You still don’t understand? Well, consider the case of former Georgia All-American A.J. Green who admittedly sold one of his jerseys for some cash:

“They had every bank statement going back to February ‘09,” Green said. “They looked and saw that [$1,000 deposit] and they were, like, ‘Hey, where did you get the money from?’ I told them. I’m not going to lie to them . . . and jeopardize my whole season.”

Green, eligible to play for the first time this season Saturday at Colorado, spoke to reporters in a UGA conference room Tuesday afternoon — his first interview since being suspended by the NCAA.

The star receiver did not deny knowing that selling the jersey was against NCAA rules, saying he “didn’t really think it through” and “everybody makes mistakes in life.”

Green cooperates completely – after the NCAA approach him to address a rumor – and misses four games. Four games.

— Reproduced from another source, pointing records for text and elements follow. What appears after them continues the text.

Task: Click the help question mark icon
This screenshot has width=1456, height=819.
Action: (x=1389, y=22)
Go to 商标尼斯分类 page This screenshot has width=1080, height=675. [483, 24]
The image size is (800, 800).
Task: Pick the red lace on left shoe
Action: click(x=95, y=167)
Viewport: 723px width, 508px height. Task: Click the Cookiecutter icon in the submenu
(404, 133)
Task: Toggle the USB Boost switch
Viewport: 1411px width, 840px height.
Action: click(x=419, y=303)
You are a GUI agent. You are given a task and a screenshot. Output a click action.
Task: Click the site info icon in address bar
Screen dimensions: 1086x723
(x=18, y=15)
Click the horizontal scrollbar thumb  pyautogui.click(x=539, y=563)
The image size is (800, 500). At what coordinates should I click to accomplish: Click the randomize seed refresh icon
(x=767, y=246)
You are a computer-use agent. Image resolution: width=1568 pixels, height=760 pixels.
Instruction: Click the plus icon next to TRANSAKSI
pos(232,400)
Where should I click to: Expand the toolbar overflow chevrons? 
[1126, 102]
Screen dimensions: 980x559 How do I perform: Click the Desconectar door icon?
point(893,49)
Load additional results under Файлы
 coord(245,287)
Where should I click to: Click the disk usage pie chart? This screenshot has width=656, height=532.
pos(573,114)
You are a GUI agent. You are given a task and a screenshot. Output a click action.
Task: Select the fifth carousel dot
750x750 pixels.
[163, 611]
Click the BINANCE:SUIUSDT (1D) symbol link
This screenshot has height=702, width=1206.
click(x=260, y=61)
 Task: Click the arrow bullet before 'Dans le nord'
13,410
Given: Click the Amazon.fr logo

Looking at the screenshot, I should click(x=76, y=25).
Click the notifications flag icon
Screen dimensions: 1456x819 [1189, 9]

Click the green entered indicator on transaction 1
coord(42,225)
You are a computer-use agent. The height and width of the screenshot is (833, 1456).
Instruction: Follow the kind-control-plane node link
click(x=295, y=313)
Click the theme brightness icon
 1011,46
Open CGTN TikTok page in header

Here’s an excerpt from one report related to Manziel:

The Freistat signings, combined with four sessions previously reported by “Outside the Lines,” would makes six signings for three brokers in three states in less than a month for Manziel. Sources said he signed his name more than 4,400 times.

There was a time when Manziel’s school, his conference and the NCAA would have ruled him ineligible. It would have been his burden to prove his innocence. But that was in a different time, when money was a factor, but not THE factor.

Suspending Manziel for one half of football is a joke. The same kind of joke as ruling Cam Newton ineligible and immediately reinstating him. The only people who think these rulings are fair are fans of the schools involved.

Manziel and his school lawyered up and forced the hand of the NCAA. And no one was able to see past the dollars.